_The task:_
The reply should contain all of the data below, word for word.

--------

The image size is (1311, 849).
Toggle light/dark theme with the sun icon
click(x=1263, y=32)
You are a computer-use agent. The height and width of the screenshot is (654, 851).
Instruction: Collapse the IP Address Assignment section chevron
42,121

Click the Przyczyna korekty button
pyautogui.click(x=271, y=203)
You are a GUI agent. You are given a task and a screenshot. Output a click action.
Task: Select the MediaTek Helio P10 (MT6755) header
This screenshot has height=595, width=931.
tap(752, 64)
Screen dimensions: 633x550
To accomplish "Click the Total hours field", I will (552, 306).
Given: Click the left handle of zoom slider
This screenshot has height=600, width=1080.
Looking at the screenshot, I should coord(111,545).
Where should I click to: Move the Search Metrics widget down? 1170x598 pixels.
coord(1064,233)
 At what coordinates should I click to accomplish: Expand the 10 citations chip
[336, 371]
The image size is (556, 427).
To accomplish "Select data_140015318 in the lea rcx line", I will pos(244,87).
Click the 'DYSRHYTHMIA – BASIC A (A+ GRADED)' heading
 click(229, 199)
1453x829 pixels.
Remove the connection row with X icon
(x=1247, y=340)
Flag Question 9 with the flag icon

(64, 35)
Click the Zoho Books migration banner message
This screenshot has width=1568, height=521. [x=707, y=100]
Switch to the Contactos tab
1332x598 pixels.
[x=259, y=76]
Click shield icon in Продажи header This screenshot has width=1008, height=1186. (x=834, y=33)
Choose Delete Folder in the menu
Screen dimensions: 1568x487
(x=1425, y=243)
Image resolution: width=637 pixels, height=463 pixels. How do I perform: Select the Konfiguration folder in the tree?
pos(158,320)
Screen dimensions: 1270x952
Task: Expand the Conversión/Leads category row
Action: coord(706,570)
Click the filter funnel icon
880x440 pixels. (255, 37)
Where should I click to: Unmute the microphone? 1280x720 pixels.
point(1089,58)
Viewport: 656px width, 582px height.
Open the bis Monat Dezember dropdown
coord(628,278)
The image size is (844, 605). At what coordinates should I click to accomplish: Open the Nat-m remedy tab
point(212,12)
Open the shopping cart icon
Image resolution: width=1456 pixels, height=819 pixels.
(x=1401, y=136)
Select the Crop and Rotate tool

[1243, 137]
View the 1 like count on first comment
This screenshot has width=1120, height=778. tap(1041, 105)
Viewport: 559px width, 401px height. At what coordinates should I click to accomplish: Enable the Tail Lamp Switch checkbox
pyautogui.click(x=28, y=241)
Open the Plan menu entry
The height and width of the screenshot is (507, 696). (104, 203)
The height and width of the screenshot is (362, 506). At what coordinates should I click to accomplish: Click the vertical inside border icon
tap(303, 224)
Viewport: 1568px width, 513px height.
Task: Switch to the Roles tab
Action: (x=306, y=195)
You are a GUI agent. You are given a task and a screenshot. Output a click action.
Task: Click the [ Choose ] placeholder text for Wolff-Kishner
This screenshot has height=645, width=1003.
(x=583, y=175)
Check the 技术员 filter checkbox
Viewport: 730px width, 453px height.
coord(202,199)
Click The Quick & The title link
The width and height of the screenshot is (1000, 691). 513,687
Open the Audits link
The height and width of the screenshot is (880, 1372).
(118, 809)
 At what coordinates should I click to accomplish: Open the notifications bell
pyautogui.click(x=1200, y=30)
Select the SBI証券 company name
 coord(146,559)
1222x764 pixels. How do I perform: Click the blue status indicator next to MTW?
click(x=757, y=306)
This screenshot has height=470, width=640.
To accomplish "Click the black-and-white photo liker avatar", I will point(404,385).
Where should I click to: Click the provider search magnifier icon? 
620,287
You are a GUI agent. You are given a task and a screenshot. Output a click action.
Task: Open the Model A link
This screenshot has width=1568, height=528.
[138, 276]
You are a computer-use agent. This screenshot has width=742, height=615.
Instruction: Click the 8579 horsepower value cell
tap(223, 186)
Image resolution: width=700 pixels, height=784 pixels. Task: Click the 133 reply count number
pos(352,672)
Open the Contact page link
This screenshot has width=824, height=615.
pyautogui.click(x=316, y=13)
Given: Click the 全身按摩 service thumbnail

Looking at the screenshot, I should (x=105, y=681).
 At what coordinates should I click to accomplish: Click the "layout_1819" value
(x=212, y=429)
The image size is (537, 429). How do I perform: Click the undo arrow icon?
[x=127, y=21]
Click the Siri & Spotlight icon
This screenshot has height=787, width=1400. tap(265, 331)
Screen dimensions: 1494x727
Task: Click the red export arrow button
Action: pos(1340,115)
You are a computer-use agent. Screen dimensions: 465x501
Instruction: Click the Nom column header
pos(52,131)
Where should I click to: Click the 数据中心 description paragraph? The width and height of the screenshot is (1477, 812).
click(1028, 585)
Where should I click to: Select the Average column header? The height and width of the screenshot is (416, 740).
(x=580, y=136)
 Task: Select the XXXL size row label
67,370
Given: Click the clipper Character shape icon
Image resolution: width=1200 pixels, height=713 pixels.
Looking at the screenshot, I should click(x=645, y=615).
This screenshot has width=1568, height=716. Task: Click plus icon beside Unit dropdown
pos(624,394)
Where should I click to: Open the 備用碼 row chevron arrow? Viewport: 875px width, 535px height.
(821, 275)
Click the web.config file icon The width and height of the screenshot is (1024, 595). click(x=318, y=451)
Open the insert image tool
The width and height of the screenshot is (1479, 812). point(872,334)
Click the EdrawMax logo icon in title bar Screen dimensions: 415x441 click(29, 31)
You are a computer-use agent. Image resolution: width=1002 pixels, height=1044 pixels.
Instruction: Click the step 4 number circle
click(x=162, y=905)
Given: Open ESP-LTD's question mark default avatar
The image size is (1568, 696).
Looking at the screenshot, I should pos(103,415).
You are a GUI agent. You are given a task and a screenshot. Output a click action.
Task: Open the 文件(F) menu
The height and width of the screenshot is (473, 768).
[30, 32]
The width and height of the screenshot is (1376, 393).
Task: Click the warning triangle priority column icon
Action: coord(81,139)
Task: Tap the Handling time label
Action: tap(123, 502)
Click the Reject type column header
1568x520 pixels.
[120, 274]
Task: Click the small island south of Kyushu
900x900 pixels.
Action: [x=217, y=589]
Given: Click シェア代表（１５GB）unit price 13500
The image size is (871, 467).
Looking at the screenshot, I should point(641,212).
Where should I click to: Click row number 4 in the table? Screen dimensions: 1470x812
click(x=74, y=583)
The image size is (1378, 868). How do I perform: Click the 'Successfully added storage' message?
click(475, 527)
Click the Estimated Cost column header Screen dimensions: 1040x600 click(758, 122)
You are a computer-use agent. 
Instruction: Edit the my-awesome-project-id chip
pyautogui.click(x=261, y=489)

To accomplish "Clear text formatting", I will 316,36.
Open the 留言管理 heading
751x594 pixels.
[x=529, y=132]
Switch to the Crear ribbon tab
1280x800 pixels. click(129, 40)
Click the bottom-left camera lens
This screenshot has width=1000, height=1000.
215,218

--------

_Written answer:_
The image size is (1311, 849).
Toggle light/dark theme with the sun icon
click(x=1263, y=32)
You are a computer-use agent. The height and width of the screenshot is (654, 851).
Instruction: Collapse the IP Address Assignment section chevron
42,121

Click the Przyczyna korekty button
pyautogui.click(x=271, y=203)
You are a GUI agent. You are given a task and a screenshot. Output a click action.
Task: Select the MediaTek Helio P10 (MT6755) header
This screenshot has height=595, width=931.
tap(752, 64)
Screen dimensions: 633x550
To accomplish "Click the Total hours field", I will (552, 306).
Given: Click the left handle of zoom slider
This screenshot has height=600, width=1080.
Looking at the screenshot, I should coord(111,545).
Where should I click to: Move the Search Metrics widget down? 1170x598 pixels.
coord(1064,233)
 At what coordinates should I click to accomplish: Expand the 10 citations chip
[336, 371]
The image size is (556, 427).
To accomplish "Select data_140015318 in the lea rcx line", I will pos(244,87).
Click the 'DYSRHYTHMIA – BASIC A (A+ GRADED)' heading
 click(229, 199)
1453x829 pixels.
Remove the connection row with X icon
(x=1247, y=340)
Flag Question 9 with the flag icon

(64, 35)
Click the Zoho Books migration banner message
This screenshot has width=1568, height=521. [x=707, y=100]
Switch to the Contactos tab
1332x598 pixels.
[x=259, y=76]
Click shield icon in Продажи header This screenshot has width=1008, height=1186. (x=834, y=33)
Choose Delete Folder in the menu
Screen dimensions: 1568x487
(x=1425, y=243)
Image resolution: width=637 pixels, height=463 pixels. How do I perform: Select the Konfiguration folder in the tree?
pos(158,320)
Screen dimensions: 1270x952
Task: Expand the Conversión/Leads category row
Action: coord(706,570)
Click the filter funnel icon
880x440 pixels. (255, 37)
Where should I click to: Unmute the microphone? 1280x720 pixels.
point(1089,58)
Viewport: 656px width, 582px height.
Open the bis Monat Dezember dropdown
coord(628,278)
The image size is (844, 605). At what coordinates should I click to accomplish: Open the Nat-m remedy tab
point(212,12)
Open the shopping cart icon
Image resolution: width=1456 pixels, height=819 pixels.
(x=1401, y=136)
Select the Crop and Rotate tool

[1243, 137]
View the 1 like count on first comment
This screenshot has width=1120, height=778. tap(1041, 105)
Viewport: 559px width, 401px height. At what coordinates should I click to accomplish: Enable the Tail Lamp Switch checkbox
pyautogui.click(x=28, y=241)
Open the Plan menu entry
The height and width of the screenshot is (507, 696). (104, 203)
The height and width of the screenshot is (362, 506). At what coordinates should I click to accomplish: Click the vertical inside border icon
tap(303, 224)
Viewport: 1568px width, 513px height.
Task: Switch to the Roles tab
Action: (x=306, y=195)
You are a GUI agent. You are given a task and a screenshot. Output a click action.
Task: Click the [ Choose ] placeholder text for Wolff-Kishner
This screenshot has height=645, width=1003.
(x=583, y=175)
Check the 技术员 filter checkbox
Viewport: 730px width, 453px height.
coord(202,199)
Click The Quick & The title link
The width and height of the screenshot is (1000, 691). 513,687
Open the Audits link
The height and width of the screenshot is (880, 1372).
(118, 809)
 At what coordinates should I click to accomplish: Open the notifications bell
pyautogui.click(x=1200, y=30)
Select the SBI証券 company name
 coord(146,559)
1222x764 pixels. How do I perform: Click the blue status indicator next to MTW?
click(x=757, y=306)
This screenshot has height=470, width=640.
To accomplish "Click the black-and-white photo liker avatar", I will point(404,385).
Where should I click to: Click the provider search magnifier icon? 
620,287
You are a GUI agent. You are given a task and a screenshot. Output a click action.
Task: Open the Model A link
This screenshot has width=1568, height=528.
[138, 276]
You are a computer-use agent. This screenshot has width=742, height=615.
Instruction: Click the 8579 horsepower value cell
tap(223, 186)
Image resolution: width=700 pixels, height=784 pixels. Task: Click the 133 reply count number
pos(352,672)
Open the Contact page link
This screenshot has width=824, height=615.
pyautogui.click(x=316, y=13)
Given: Click the 全身按摩 service thumbnail

Looking at the screenshot, I should (x=105, y=681).
 At what coordinates should I click to accomplish: Click the "layout_1819" value
(x=212, y=429)
The image size is (537, 429). How do I perform: Click the undo arrow icon?
[x=127, y=21]
Click the Siri & Spotlight icon
This screenshot has height=787, width=1400. tap(265, 331)
Screen dimensions: 1494x727
Task: Click the red export arrow button
Action: pos(1340,115)
You are a computer-use agent. Screen dimensions: 465x501
Instruction: Click the Nom column header
pos(52,131)
Where should I click to: Click the 数据中心 description paragraph? The width and height of the screenshot is (1477, 812).
click(1028, 585)
Where should I click to: Select the Average column header? The height and width of the screenshot is (416, 740).
(x=580, y=136)
 Task: Select the XXXL size row label
67,370
Given: Click the clipper Character shape icon
Image resolution: width=1200 pixels, height=713 pixels.
Looking at the screenshot, I should click(x=645, y=615).
This screenshot has width=1568, height=716. Task: Click plus icon beside Unit dropdown
pos(624,394)
Where should I click to: Open the 備用碼 row chevron arrow? Viewport: 875px width, 535px height.
(821, 275)
Click the web.config file icon The width and height of the screenshot is (1024, 595). click(x=318, y=451)
Open the insert image tool
The width and height of the screenshot is (1479, 812). point(872,334)
Click the EdrawMax logo icon in title bar Screen dimensions: 415x441 click(29, 31)
You are a computer-use agent. Image resolution: width=1002 pixels, height=1044 pixels.
Instruction: Click the step 4 number circle
click(x=162, y=905)
Given: Open ESP-LTD's question mark default avatar
The image size is (1568, 696).
Looking at the screenshot, I should pos(103,415).
You are a GUI agent. You are given a task and a screenshot. Output a click action.
Task: Open the 文件(F) menu
The height and width of the screenshot is (473, 768).
[30, 32]
The width and height of the screenshot is (1376, 393).
Task: Click the warning triangle priority column icon
Action: coord(81,139)
Task: Tap the Handling time label
Action: tap(123, 502)
Click the Reject type column header
1568x520 pixels.
[120, 274]
Task: Click the small island south of Kyushu
900x900 pixels.
Action: [x=217, y=589]
Given: Click シェア代表（１５GB）unit price 13500
The image size is (871, 467).
Looking at the screenshot, I should point(641,212).
Where should I click to: Click row number 4 in the table? Screen dimensions: 1470x812
click(x=74, y=583)
The image size is (1378, 868). How do I perform: Click the 'Successfully added storage' message?
click(475, 527)
Click the Estimated Cost column header Screen dimensions: 1040x600 click(758, 122)
You are a computer-use agent. 
Instruction: Edit the my-awesome-project-id chip
pyautogui.click(x=261, y=489)

To accomplish "Clear text formatting", I will 316,36.
Open the 留言管理 heading
751x594 pixels.
[x=529, y=132]
Switch to the Crear ribbon tab
1280x800 pixels. click(129, 40)
Click the bottom-left camera lens
This screenshot has width=1000, height=1000.
215,218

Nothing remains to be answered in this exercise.